### Action item
Your response should reproduce every line of the entries that contains the word "computer".

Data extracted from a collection
Content starts

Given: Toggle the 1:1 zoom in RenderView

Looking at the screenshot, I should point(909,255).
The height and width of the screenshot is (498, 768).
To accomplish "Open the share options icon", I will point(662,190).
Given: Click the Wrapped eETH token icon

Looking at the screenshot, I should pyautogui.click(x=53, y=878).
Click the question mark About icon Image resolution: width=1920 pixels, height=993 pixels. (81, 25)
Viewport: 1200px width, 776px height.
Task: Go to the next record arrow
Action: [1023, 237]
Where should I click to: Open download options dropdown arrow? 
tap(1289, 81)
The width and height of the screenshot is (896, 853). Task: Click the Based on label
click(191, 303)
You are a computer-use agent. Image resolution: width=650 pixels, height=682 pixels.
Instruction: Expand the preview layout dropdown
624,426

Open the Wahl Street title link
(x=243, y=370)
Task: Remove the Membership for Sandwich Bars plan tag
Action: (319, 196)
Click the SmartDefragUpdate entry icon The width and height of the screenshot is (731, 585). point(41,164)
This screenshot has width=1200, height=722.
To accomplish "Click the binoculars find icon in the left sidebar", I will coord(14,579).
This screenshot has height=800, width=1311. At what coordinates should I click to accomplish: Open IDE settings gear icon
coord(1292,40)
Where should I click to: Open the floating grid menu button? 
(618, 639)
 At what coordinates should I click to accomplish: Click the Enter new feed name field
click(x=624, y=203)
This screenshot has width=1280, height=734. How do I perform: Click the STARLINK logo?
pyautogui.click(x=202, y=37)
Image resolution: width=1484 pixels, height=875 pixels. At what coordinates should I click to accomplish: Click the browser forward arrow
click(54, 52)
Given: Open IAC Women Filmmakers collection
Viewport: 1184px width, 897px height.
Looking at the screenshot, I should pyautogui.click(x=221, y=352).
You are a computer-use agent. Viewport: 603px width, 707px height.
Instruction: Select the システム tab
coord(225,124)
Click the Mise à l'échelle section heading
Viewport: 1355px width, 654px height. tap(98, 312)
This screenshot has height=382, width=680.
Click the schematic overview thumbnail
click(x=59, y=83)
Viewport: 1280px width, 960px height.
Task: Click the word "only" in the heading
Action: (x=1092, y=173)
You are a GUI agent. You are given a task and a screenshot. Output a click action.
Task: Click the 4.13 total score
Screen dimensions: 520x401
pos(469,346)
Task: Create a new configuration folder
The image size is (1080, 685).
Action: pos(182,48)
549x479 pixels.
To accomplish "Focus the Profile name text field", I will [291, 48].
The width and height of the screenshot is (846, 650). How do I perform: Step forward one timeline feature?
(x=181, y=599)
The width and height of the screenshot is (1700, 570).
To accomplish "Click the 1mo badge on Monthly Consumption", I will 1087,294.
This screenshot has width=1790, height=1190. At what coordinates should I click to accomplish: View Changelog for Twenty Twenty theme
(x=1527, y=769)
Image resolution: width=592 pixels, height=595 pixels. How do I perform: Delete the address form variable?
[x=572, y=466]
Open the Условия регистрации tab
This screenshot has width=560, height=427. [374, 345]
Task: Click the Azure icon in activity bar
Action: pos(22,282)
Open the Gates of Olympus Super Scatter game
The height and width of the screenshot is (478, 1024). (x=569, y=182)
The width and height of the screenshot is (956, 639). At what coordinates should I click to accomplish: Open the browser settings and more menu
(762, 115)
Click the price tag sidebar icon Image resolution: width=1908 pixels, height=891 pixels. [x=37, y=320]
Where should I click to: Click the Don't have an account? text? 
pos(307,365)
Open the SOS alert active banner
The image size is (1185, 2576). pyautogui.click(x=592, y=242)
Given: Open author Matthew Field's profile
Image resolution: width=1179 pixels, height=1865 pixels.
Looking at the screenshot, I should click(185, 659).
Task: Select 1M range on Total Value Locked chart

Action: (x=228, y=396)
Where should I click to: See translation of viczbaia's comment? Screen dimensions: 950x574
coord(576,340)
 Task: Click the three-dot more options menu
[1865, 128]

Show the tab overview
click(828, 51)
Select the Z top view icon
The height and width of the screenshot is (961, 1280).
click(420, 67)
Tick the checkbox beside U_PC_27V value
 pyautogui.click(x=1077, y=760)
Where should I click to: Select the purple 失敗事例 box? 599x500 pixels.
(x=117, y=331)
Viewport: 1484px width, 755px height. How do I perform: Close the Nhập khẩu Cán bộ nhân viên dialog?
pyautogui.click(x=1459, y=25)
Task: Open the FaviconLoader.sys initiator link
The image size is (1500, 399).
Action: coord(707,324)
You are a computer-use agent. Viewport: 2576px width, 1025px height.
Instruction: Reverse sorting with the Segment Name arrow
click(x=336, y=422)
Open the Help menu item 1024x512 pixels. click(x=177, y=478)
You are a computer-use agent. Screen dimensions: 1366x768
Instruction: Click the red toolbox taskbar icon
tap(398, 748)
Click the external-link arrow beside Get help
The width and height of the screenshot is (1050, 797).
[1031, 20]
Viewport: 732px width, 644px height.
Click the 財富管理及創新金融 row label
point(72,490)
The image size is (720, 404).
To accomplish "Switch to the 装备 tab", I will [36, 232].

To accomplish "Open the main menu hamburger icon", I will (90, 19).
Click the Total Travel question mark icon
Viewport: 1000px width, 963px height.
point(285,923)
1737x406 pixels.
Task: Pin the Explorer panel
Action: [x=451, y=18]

Content ends

### Written answer
You are a computer-use agent. Image resolution: width=650 pixels, height=682 pixels.
You are a computer-use agent. Viewport: 603px width, 707px height.
You are a computer-use agent. Viewport: 2576px width, 1025px height.
You are a computer-use agent. Screen dimensions: 1366x768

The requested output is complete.